Despite how neutered unions are in some states, without them, there would be routine labor law violations (the principal at my high school tried to force teachers to teach 4 classes a day despite state law requiring one class block be set aside for planning/grading). State legislatures also tend to pass bills for improvement programs without providing appropriate funding for training or materials, further straining resources and often inhibiting the ability for teachers to do anything but teach to the test.
>there are teaching jobs anywhere there are people so it's relocation-friendly.

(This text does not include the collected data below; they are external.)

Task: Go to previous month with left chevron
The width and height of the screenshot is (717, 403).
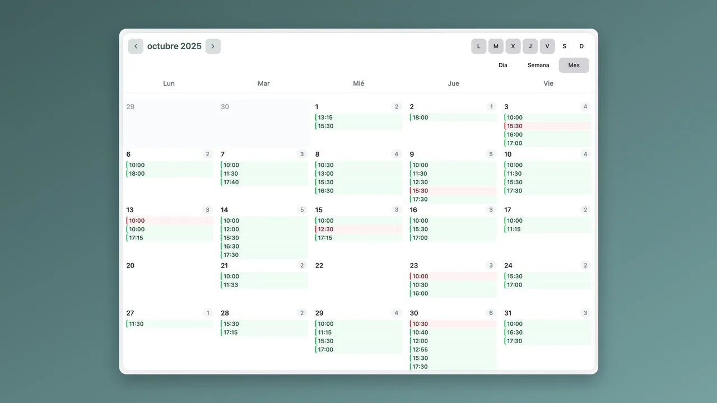Action: tap(136, 46)
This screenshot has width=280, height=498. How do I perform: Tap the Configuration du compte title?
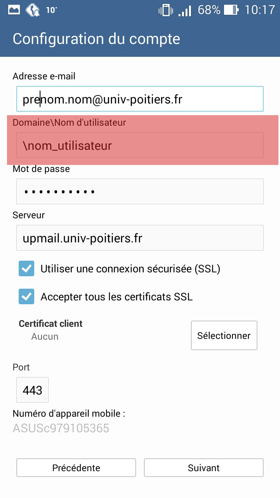[96, 39]
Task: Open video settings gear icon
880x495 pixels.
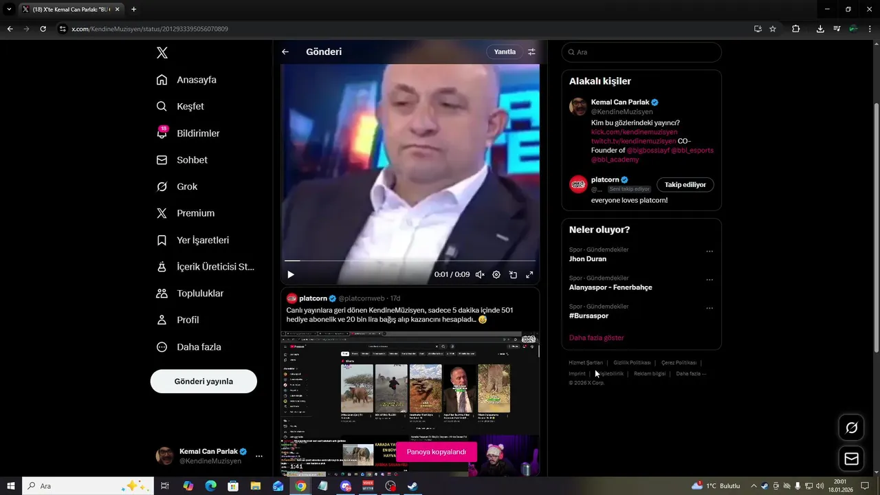Action: tap(496, 274)
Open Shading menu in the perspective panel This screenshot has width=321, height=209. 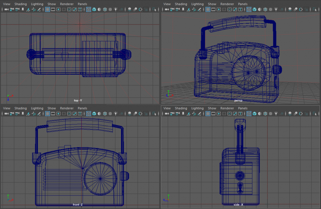(181, 4)
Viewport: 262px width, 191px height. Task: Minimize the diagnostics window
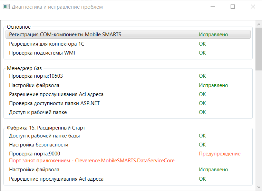tap(213, 7)
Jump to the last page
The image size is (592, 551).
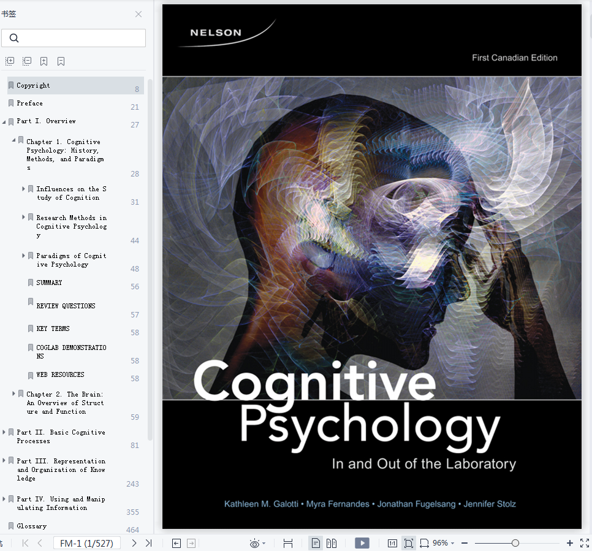(x=148, y=543)
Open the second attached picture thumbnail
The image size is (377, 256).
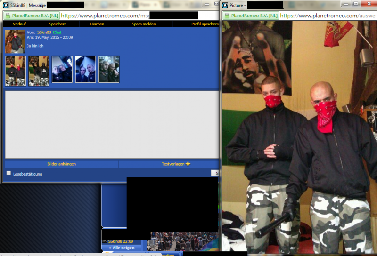(x=39, y=70)
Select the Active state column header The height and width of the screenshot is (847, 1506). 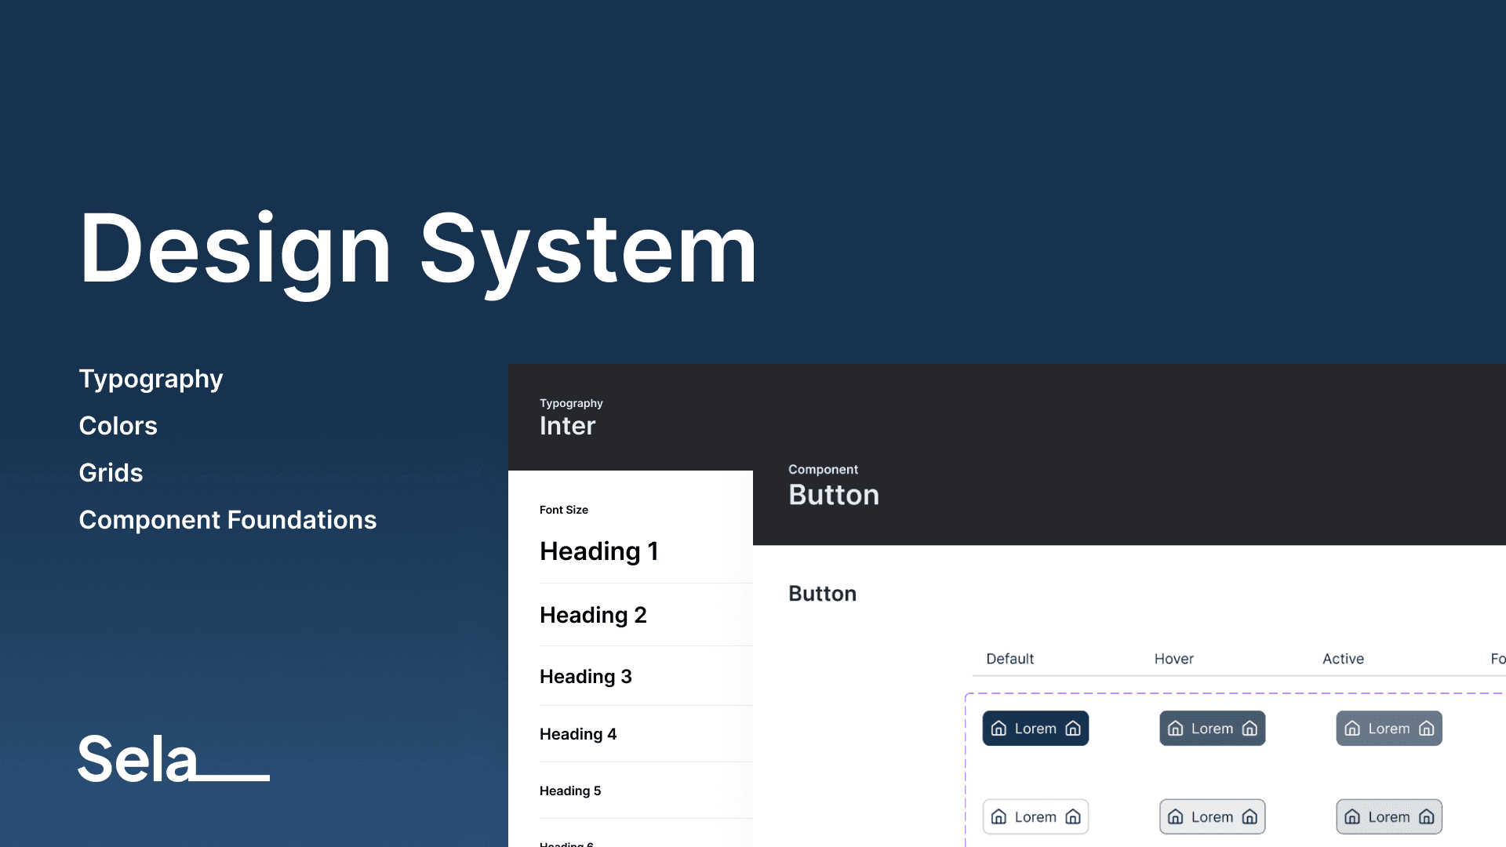pos(1343,659)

This is true, but salaries vary widely. If you have a partner with a good-paying career, you can afford to relocate to wherever, but if you're single or otherwise not flush with cash, your relocation opportunities are limited. It really doesn't sink in how little they're paid until you come across your teachers stocking shelves. They put up with a lot - shitty legislatures, parents, administrations, students, poor facilities, underfunding, and pay that (in some states) is less than minimum wage when broken down hourly.
> This is a really optimistic look on the system. Yes, teachers do get long breaks, but they often have to plan, grade, etc during those breaks.
Yeah, I noted that. Even with the sometimes-long hours during the school year and their not actually having the whole Summer off, it's still better than the US norm of "after you've been here 6 months you can start accruing 10 paid vacation days per year—and once you've been here 5 years (LOL) you'll go up to 15! And no, you can't bank them."
> Despite how neutered unions are in some states,
Yeah, when I read about "out of control teachers' unions!" it always reinforces just how widely this varies. It be awesome if the ones around here would get a little more "out of control". Maybe all the pay freezes and abuses (of exactly the general sort you note) would stop. I'm pretty sure the folks here have totally forgotten that they even could strike.
I wouldn't get too excited... the list shows to me that the kids only know about professions they're directly exposed to or repeatedly hear a lot about.
Kinda dumb to ask kids what their ideal profession is when they really only understand about 10 jobs.
This is a pretty poor assumption IMO. This crappy article didn't even bother to list the ages of these "children" (were they 6, or 16?).
Personally, I wanted to be a paleontologist when I was in 2nd grade, but by 6th grade I wanted to be an electrical engineer (which is what I ended up doing in college). I was never really exposed to either of those by anyone I knew, only from reading.